__INPUT DATA__
══════
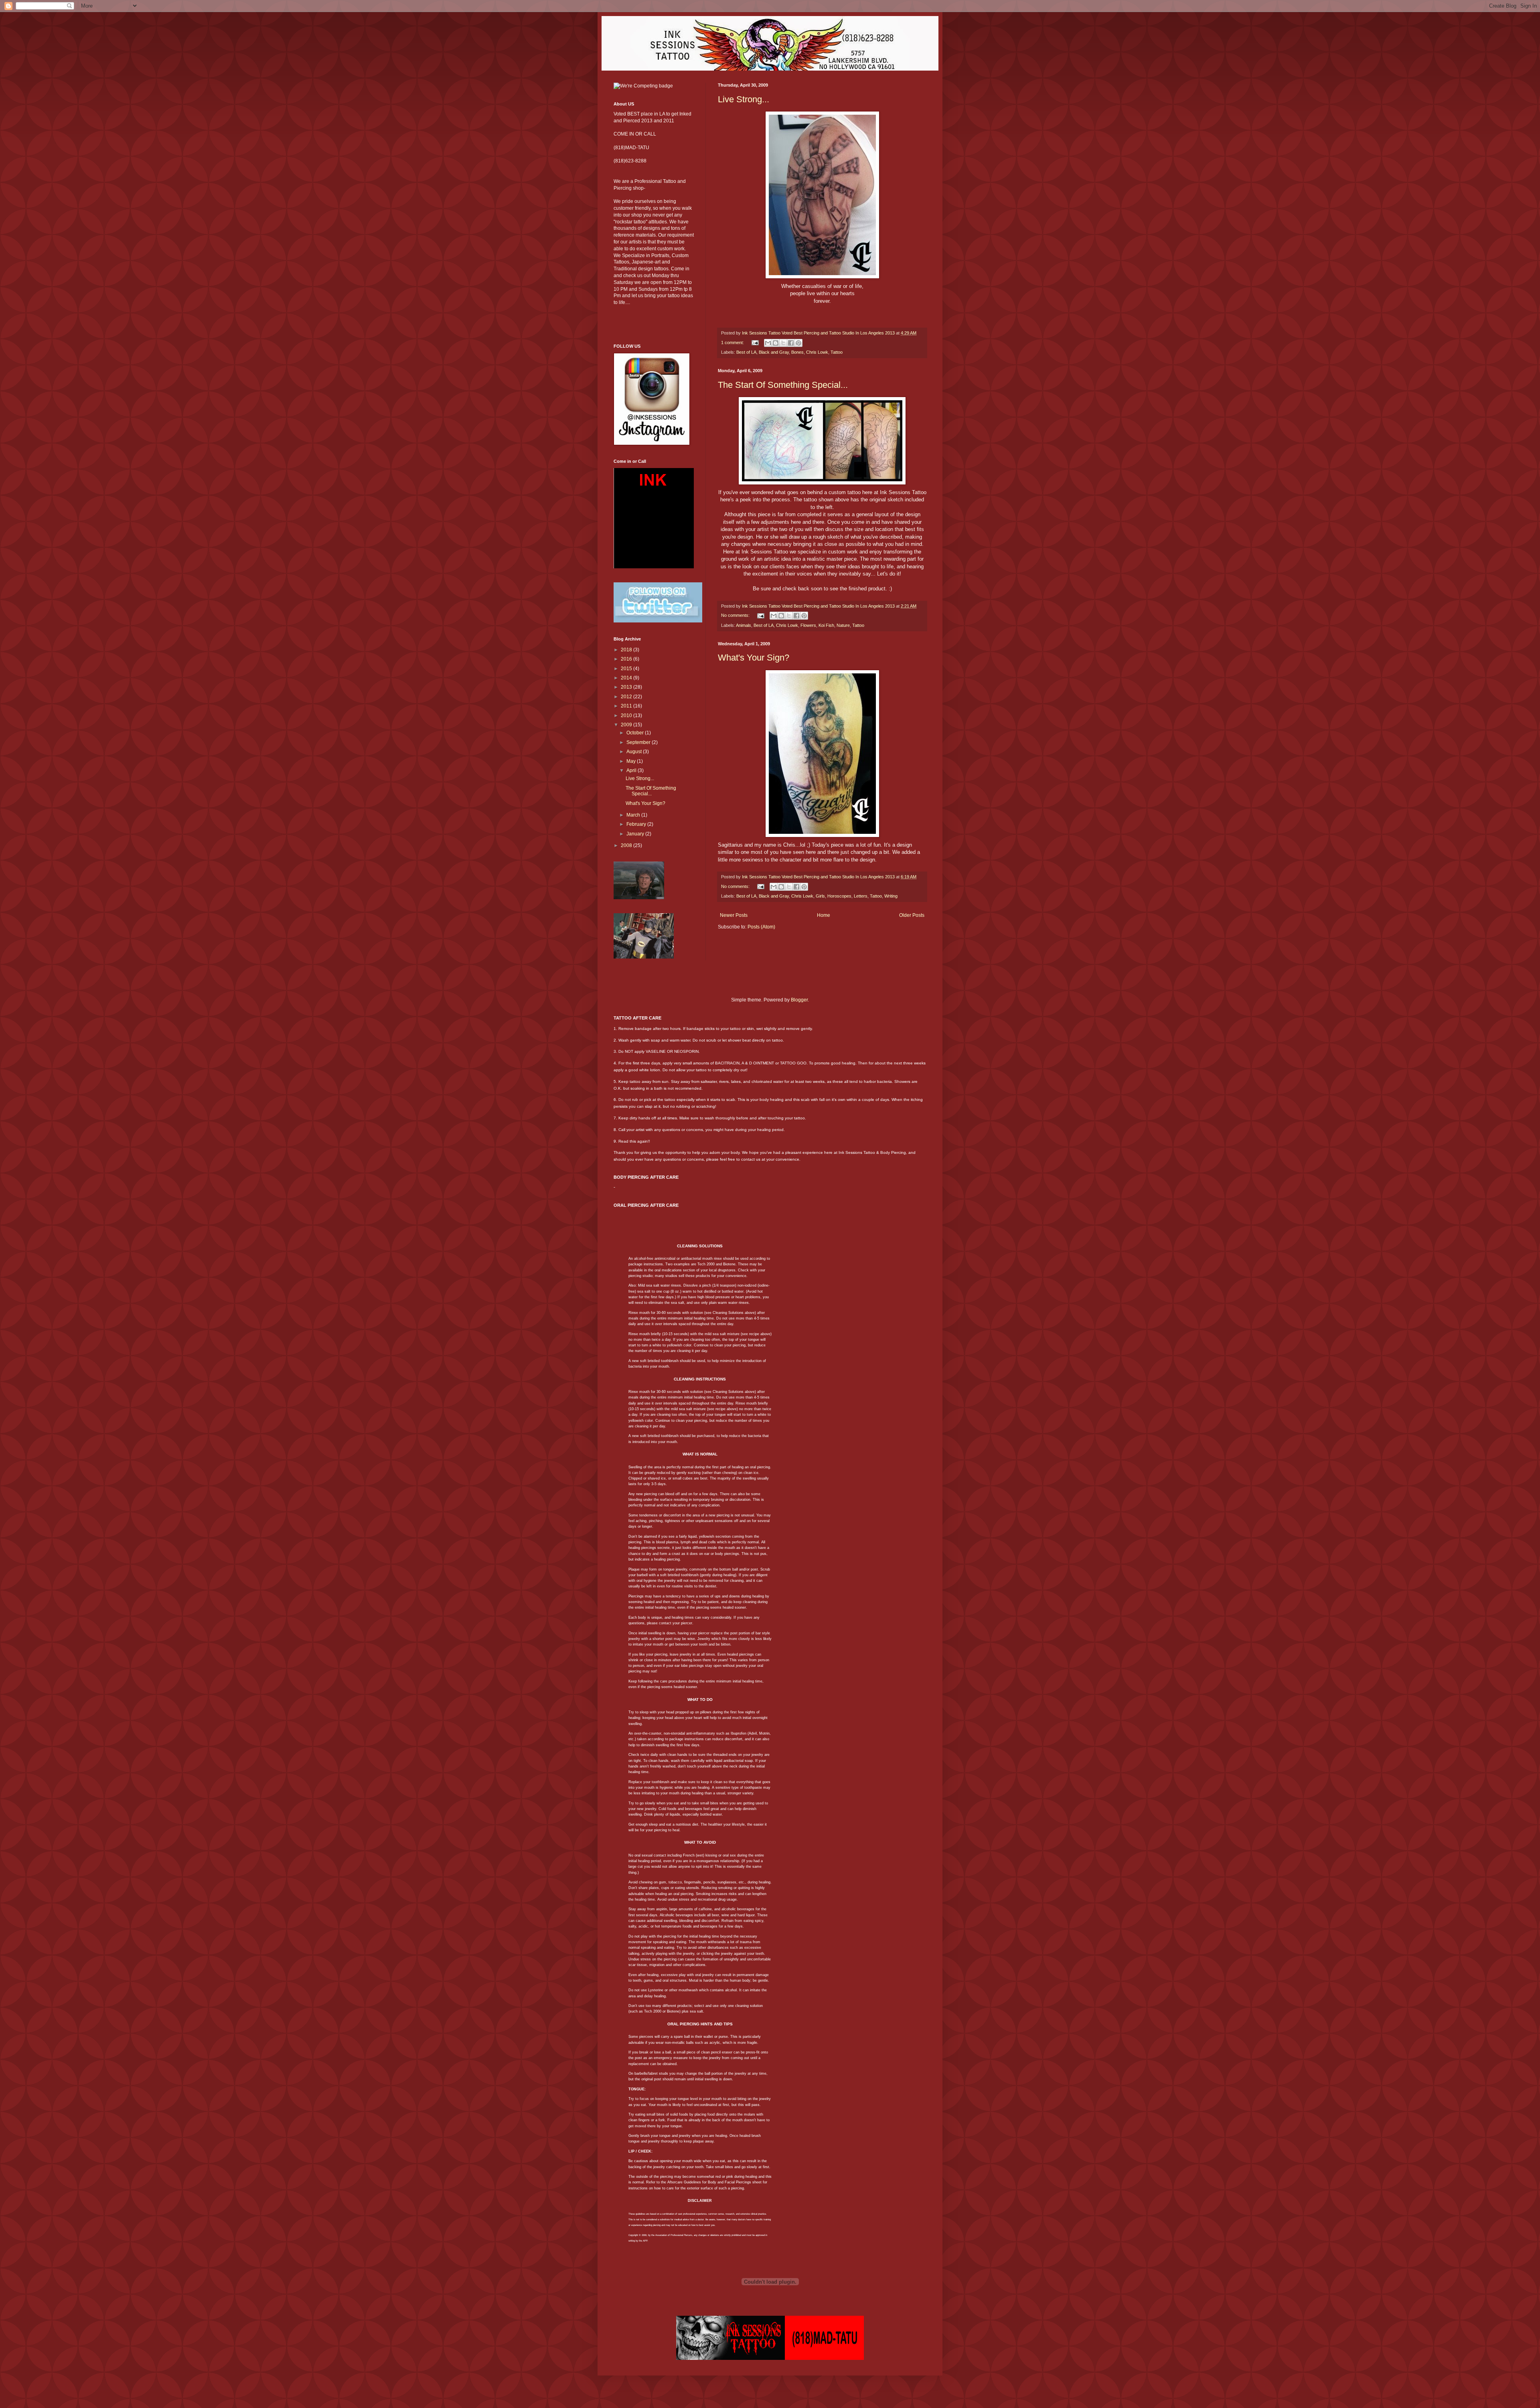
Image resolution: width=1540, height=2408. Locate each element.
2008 (627, 845)
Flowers (808, 625)
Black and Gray (774, 352)
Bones (797, 352)
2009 (627, 725)
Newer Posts (734, 915)
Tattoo (837, 352)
══════
__YOUR INSTRUCTIONS__
Pictures in the records should not appear in your copy, but everything else must be transcribed exactly.

__YOUR RESPONSE__
Image resolution: width=1540, height=2408. Locate each element.
2008 (627, 845)
Flowers (808, 625)
Black and Gray (774, 352)
Bones (797, 352)
2009 (627, 725)
Newer Posts (734, 915)
Tattoo (837, 352)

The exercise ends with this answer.